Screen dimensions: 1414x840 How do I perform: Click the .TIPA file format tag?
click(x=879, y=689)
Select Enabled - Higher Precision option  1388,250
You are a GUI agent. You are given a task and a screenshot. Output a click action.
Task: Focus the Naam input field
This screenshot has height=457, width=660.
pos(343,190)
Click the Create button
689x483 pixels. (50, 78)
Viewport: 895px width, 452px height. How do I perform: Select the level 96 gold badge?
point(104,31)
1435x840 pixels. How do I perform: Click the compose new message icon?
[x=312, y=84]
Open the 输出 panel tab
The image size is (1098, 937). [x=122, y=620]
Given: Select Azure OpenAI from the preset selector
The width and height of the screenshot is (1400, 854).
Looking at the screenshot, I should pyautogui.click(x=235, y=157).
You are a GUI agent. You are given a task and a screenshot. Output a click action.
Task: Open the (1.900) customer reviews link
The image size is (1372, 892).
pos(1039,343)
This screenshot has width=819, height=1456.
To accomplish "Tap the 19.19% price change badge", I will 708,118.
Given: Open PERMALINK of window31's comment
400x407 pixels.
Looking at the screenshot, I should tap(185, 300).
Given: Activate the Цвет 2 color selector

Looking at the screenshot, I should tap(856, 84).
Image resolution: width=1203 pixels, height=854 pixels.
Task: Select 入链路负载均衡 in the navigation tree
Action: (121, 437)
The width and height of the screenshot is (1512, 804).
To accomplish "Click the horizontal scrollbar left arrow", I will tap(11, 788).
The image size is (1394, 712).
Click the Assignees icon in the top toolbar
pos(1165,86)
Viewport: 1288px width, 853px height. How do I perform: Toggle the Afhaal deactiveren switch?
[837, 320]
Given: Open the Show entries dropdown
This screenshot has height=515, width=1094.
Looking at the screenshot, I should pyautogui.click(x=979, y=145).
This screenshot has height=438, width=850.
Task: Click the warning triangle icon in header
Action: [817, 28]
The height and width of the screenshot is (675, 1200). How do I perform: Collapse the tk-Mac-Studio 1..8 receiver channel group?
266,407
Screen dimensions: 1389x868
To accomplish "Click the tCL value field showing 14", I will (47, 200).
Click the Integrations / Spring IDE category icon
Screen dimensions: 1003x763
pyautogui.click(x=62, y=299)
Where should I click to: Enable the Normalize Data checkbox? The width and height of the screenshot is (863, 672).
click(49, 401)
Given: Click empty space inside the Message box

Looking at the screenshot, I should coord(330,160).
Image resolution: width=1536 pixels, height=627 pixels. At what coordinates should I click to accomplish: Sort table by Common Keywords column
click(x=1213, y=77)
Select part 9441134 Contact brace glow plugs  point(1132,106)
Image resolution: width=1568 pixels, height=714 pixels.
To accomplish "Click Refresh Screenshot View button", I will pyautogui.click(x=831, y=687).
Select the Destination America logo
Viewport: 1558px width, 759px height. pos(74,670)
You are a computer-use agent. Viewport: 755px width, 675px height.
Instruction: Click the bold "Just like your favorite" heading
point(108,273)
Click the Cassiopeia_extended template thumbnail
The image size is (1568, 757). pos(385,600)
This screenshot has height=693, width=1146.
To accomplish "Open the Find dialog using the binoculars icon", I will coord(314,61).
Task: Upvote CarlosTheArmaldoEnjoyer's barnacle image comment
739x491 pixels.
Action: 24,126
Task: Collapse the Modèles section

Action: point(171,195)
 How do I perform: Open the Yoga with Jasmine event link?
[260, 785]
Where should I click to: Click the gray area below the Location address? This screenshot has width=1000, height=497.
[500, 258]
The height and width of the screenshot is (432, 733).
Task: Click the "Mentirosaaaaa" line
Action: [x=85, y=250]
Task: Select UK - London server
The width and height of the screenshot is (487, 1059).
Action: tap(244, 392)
::::::
• _WHAT TO WORK ON_:
Please copy all of the entries above exactly as they appear, line for line.

• _RESPONSE_:
Screen dimensions: 1414x840 How do I perform: Click the .TIPA file format tag?
click(x=879, y=689)
Select Enabled - Higher Precision option  1388,250
You are a GUI agent. You are given a task and a screenshot. Output a click action.
Task: Focus the Naam input field
This screenshot has height=457, width=660.
pos(343,190)
Click the Create button
689x483 pixels. (50, 78)
Viewport: 895px width, 452px height. How do I perform: Select the level 96 gold badge?
point(104,31)
1435x840 pixels. How do I perform: Click the compose new message icon?
[x=312, y=84]
Open the 输出 panel tab
The image size is (1098, 937). [x=122, y=620]
Given: Select Azure OpenAI from the preset selector
The width and height of the screenshot is (1400, 854).
Looking at the screenshot, I should pyautogui.click(x=235, y=157).
You are a GUI agent. You are given a task and a screenshot. Output a click action.
Task: Open the (1.900) customer reviews link
The image size is (1372, 892).
pos(1039,343)
This screenshot has width=819, height=1456.
To accomplish "Tap the 19.19% price change badge", I will 708,118.
Given: Open PERMALINK of window31's comment
400x407 pixels.
Looking at the screenshot, I should tap(185, 300).
Given: Activate the Цвет 2 color selector

Looking at the screenshot, I should tap(856, 84).
Image resolution: width=1203 pixels, height=854 pixels.
Task: Select 入链路负载均衡 in the navigation tree
Action: (121, 437)
The width and height of the screenshot is (1512, 804).
To accomplish "Click the horizontal scrollbar left arrow", I will tap(11, 788).
The image size is (1394, 712).
Click the Assignees icon in the top toolbar
pos(1165,86)
Viewport: 1288px width, 853px height. How do I perform: Toggle the Afhaal deactiveren switch?
[837, 320]
Given: Open the Show entries dropdown
This screenshot has height=515, width=1094.
Looking at the screenshot, I should pyautogui.click(x=979, y=145).
This screenshot has height=438, width=850.
Task: Click the warning triangle icon in header
Action: [817, 28]
The height and width of the screenshot is (675, 1200). How do I perform: Collapse the tk-Mac-Studio 1..8 receiver channel group?
266,407
Screen dimensions: 1389x868
To accomplish "Click the tCL value field showing 14", I will (47, 200).
Click the Integrations / Spring IDE category icon
Screen dimensions: 1003x763
pyautogui.click(x=62, y=299)
Where should I click to: Enable the Normalize Data checkbox? The width and height of the screenshot is (863, 672).
click(49, 401)
Given: Click empty space inside the Message box

Looking at the screenshot, I should coord(330,160).
Image resolution: width=1536 pixels, height=627 pixels. At what coordinates should I click to accomplish: Sort table by Common Keywords column
click(x=1213, y=77)
Select part 9441134 Contact brace glow plugs  point(1132,106)
Image resolution: width=1568 pixels, height=714 pixels.
To accomplish "Click Refresh Screenshot View button", I will pyautogui.click(x=831, y=687).
Select the Destination America logo
Viewport: 1558px width, 759px height. pos(74,670)
You are a computer-use agent. Viewport: 755px width, 675px height.
Instruction: Click the bold "Just like your favorite" heading
point(108,273)
Click the Cassiopeia_extended template thumbnail
The image size is (1568, 757). pos(385,600)
This screenshot has height=693, width=1146.
To accomplish "Open the Find dialog using the binoculars icon", I will coord(314,61).
Task: Upvote CarlosTheArmaldoEnjoyer's barnacle image comment
739x491 pixels.
Action: 24,126
Task: Collapse the Modèles section

Action: point(171,195)
 How do I perform: Open the Yoga with Jasmine event link?
[260, 785]
Where should I click to: Click the gray area below the Location address? This screenshot has width=1000, height=497.
[500, 258]
The height and width of the screenshot is (432, 733).
Task: Click the "Mentirosaaaaa" line
Action: [x=85, y=250]
Task: Select UK - London server
The width and height of the screenshot is (487, 1059).
Action: tap(244, 392)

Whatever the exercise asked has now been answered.